Deep learning for detection and segmentation of artefact and disease instances in gastrointestinal endoscopy.
Ali S., Dmitrieva M., Ghatwary N., Bano S., Polat G., Temizel A., Krenzer A., Hekalo A., Guo YB., Matuszewski B., Gridach M., Voiculescu I., Yoganand V., Chavan A., Raj A., Nguyen NT., Tran DQ., Huynh LD., Boutry N., Rezvy S., Chen H., Choi YH., Subramanian A., Balasubramanian V., Gao XW., Hu H., Liao Y., Stoyanov D., Daul C., Realdon S., Cannizzaro R., Lamarque D., Tran-Nguyen T., Bailey A., Braden B., East JE., Rittscher J.

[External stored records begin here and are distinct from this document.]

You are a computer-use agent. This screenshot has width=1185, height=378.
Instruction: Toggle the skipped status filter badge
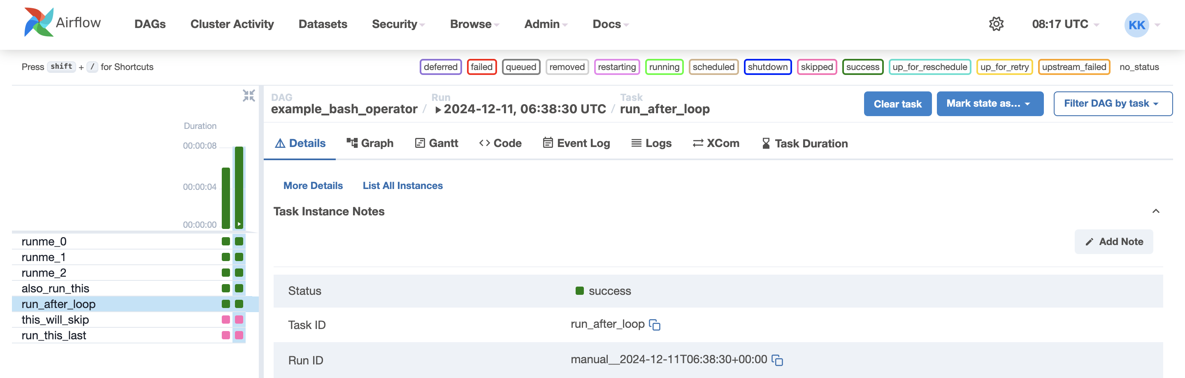(x=816, y=67)
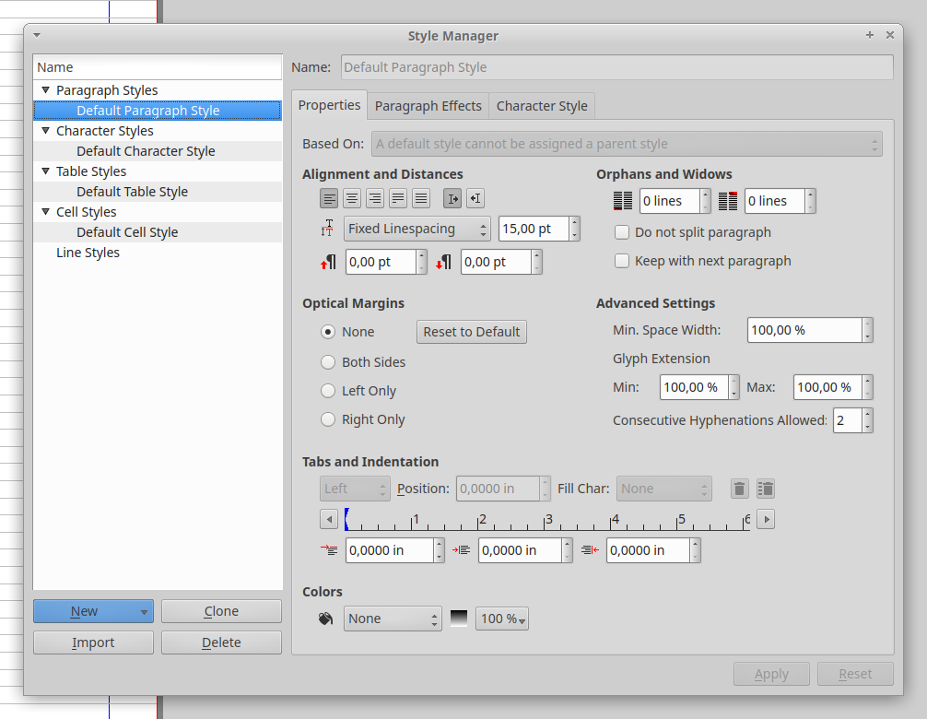Image resolution: width=927 pixels, height=719 pixels.
Task: Enable Do not split paragraph
Action: [622, 232]
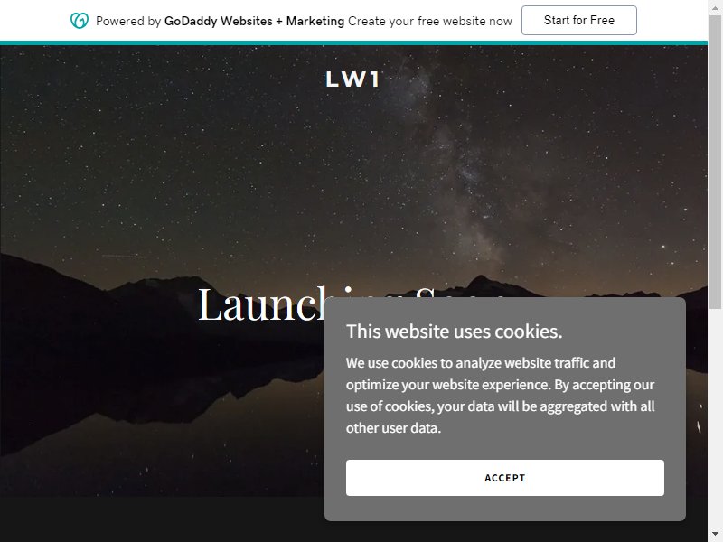Screen dimensions: 723x542
Task: Click the GoDaddy heart logo icon
Action: tap(80, 21)
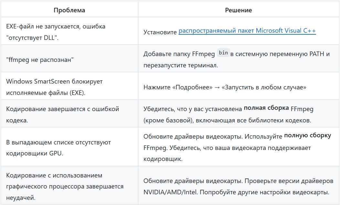Click the inline code "bin" label
Image resolution: width=340 pixels, height=205 pixels.
pos(223,53)
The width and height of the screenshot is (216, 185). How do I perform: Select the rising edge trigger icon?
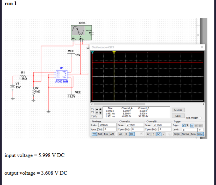[184, 125]
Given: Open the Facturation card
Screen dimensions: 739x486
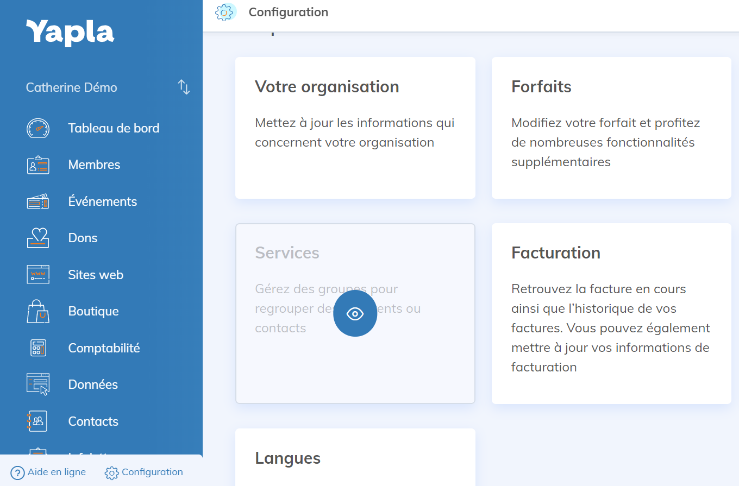Looking at the screenshot, I should [611, 313].
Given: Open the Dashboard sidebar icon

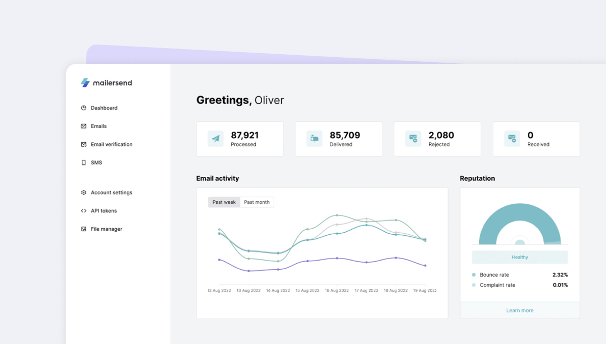Looking at the screenshot, I should click(x=84, y=108).
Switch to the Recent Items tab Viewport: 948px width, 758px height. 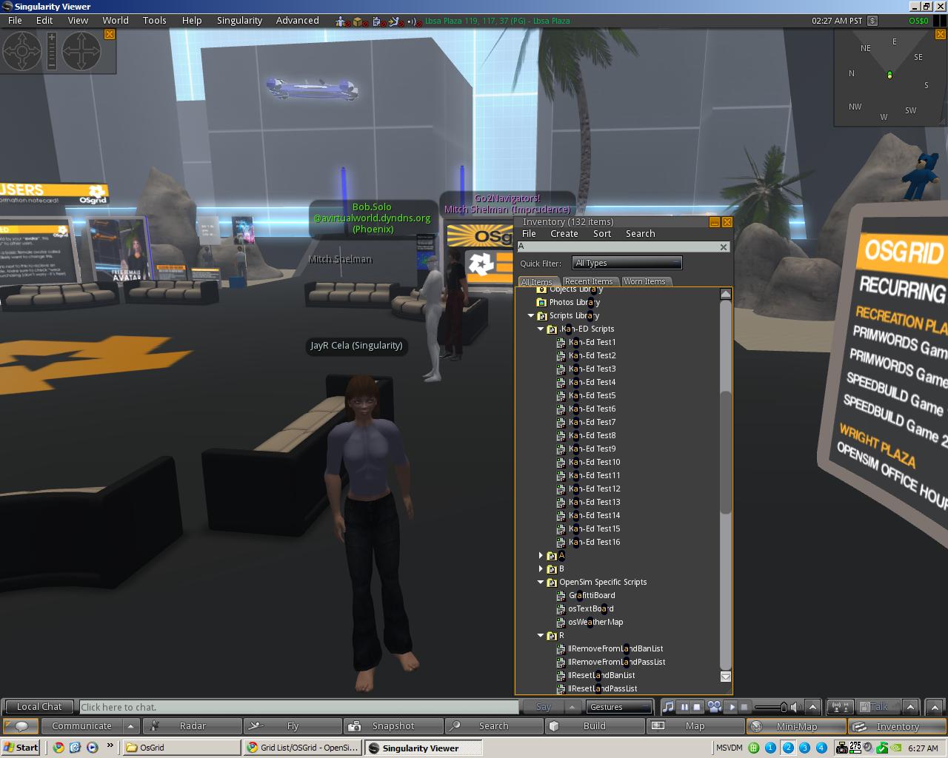tap(589, 281)
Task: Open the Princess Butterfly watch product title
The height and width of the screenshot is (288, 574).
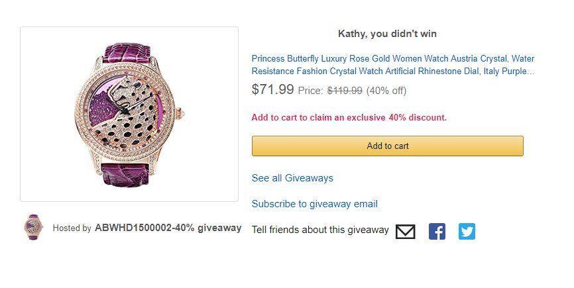Action: click(x=393, y=65)
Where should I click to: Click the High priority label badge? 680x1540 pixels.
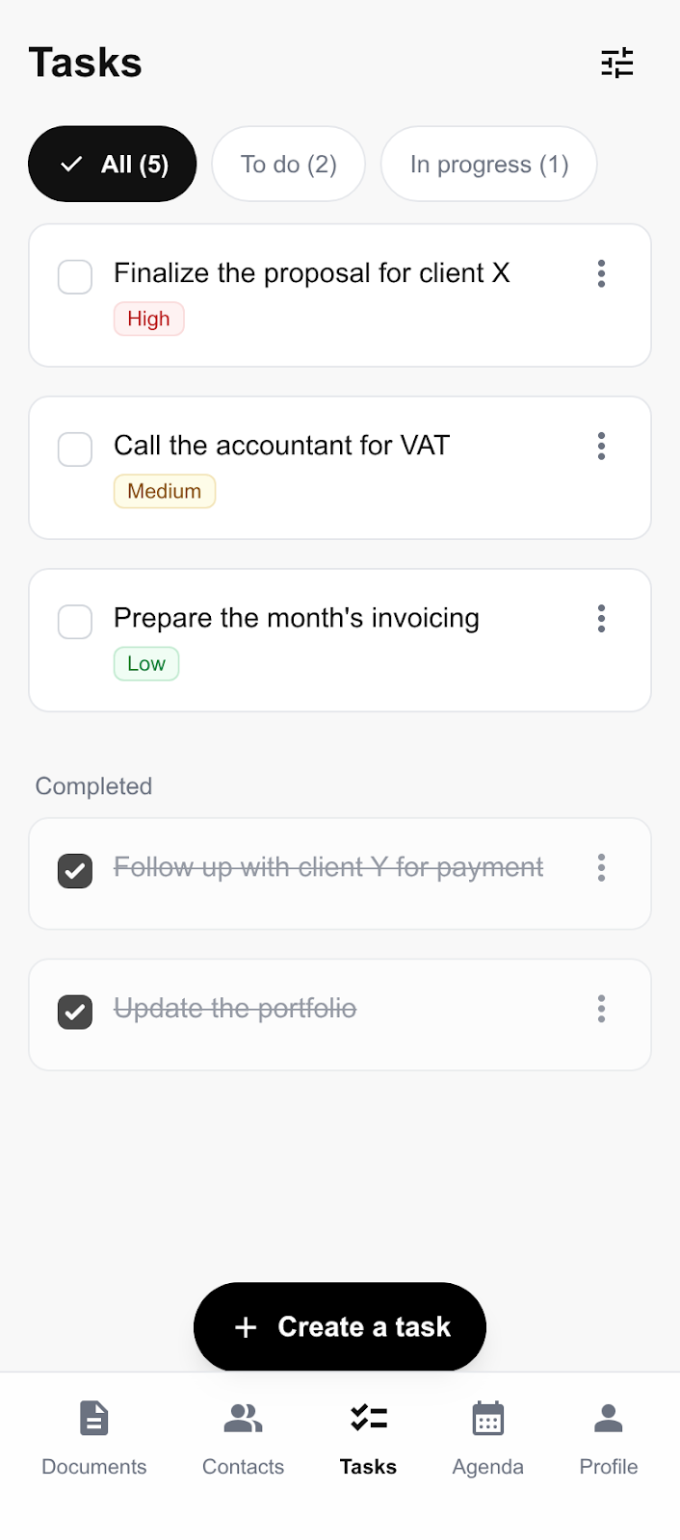(x=148, y=318)
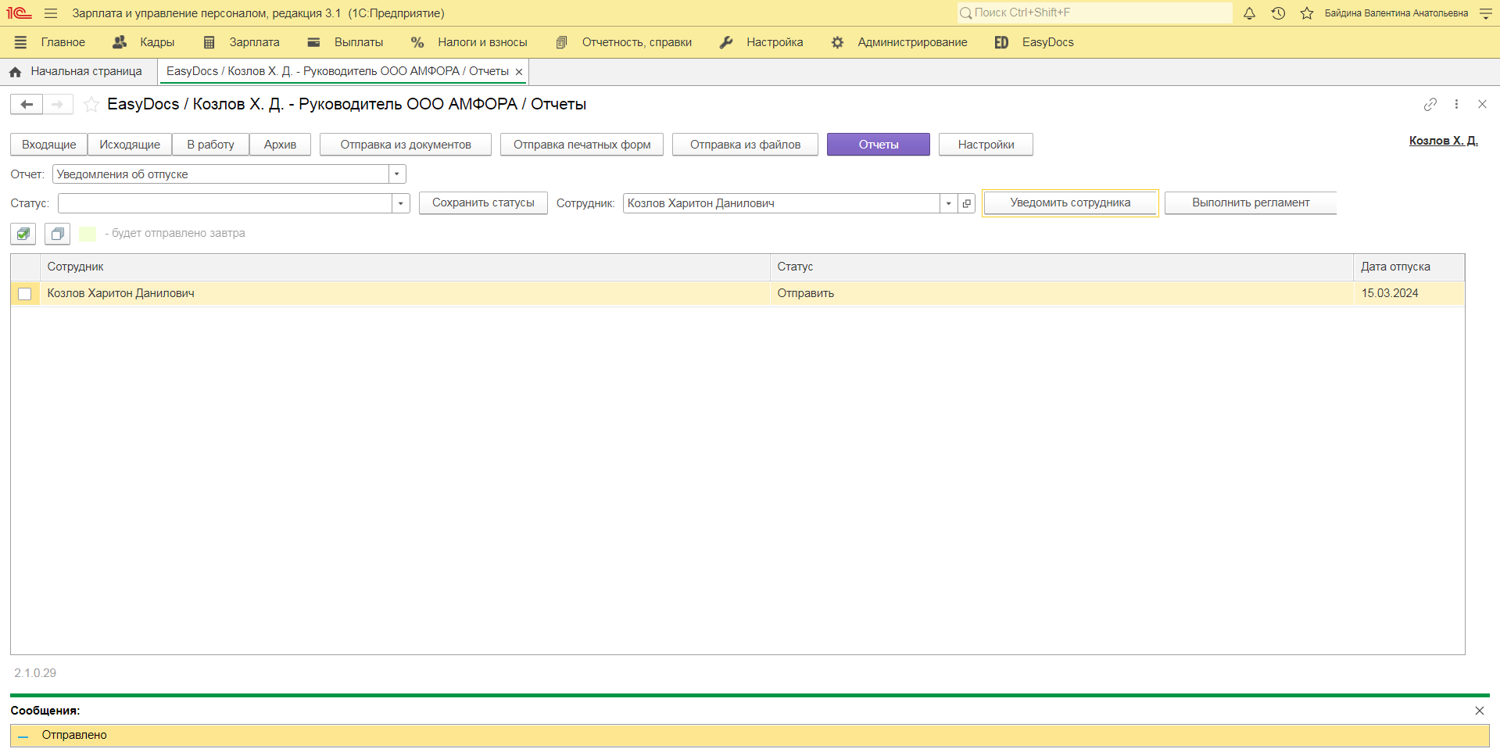The width and height of the screenshot is (1500, 756).
Task: Expand the Отчет dropdown list
Action: coord(397,174)
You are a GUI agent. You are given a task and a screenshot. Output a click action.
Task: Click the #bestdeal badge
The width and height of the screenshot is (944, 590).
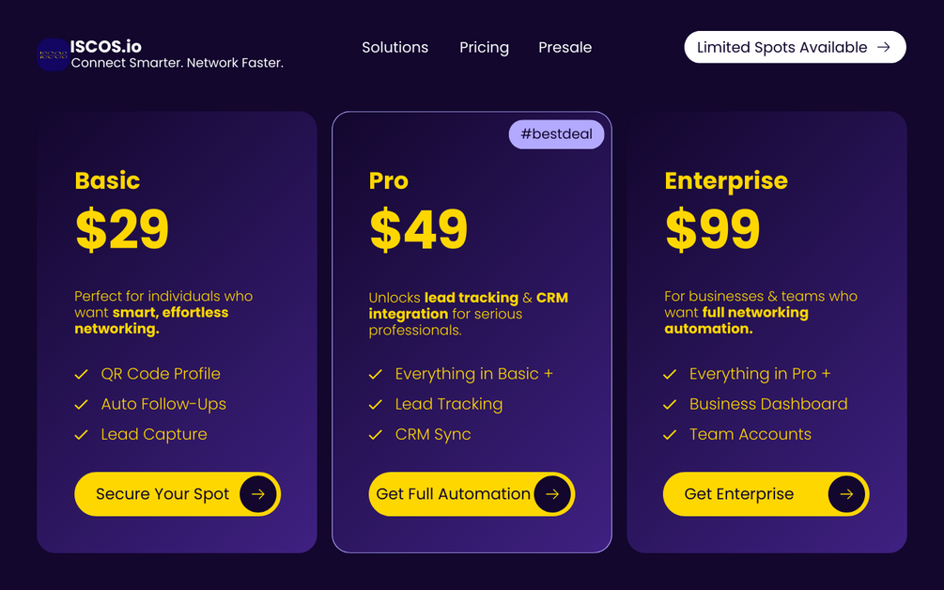pyautogui.click(x=556, y=134)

The Endoscopy Computer Vision Challenge (EndoCV) is a crowd-sourcing initiative to address eminent problems in developing reliable computer aided detection and diagnosis endoscopy systems and suggest a pathway for clinical translation of technologies. Whilst endoscopy is a widely used diagnostic and treatment tool for hollow-organs, there are several core challenges often faced by endoscopists, mainly: 1) presence of multi-class artefacts that hinder their visual interpretation, and 2) difficulty in identifying subtle precancerous precursors and cancer abnormalities. Artefacts often affect the robustness of deep learning methods applied to the gastrointestinal tract organs as they can be confused with tissue of interest. EndoCV2020 challenges are designed to address research questions in these remits. In this paper, we present a summary of methods developed by the top 17 teams and provide an objective comparison of state-of-the-art methods and methods designed by the participants for two sub-challenges: i) artefact detection and segmentation (EAD2020), and ii) disease detection and segmentation (EDD2020). Multi-center, multi-organ, multi-class, and multi-modal clinical endoscopy datasets were compiled for both EAD2020 and EDD2020 sub-challenges. The out-of-sample generalization ability of detection algorithms was also evaluated. Whilst most teams focused on accuracy improvements, only a few methods hold credibility for clinical usability. The best performing teams provided solutions to tackle class imbalance, and variabilities in size, origin, modality and occurrences by exploring data augmentation, data fusion, and optimal class thresholding techniques.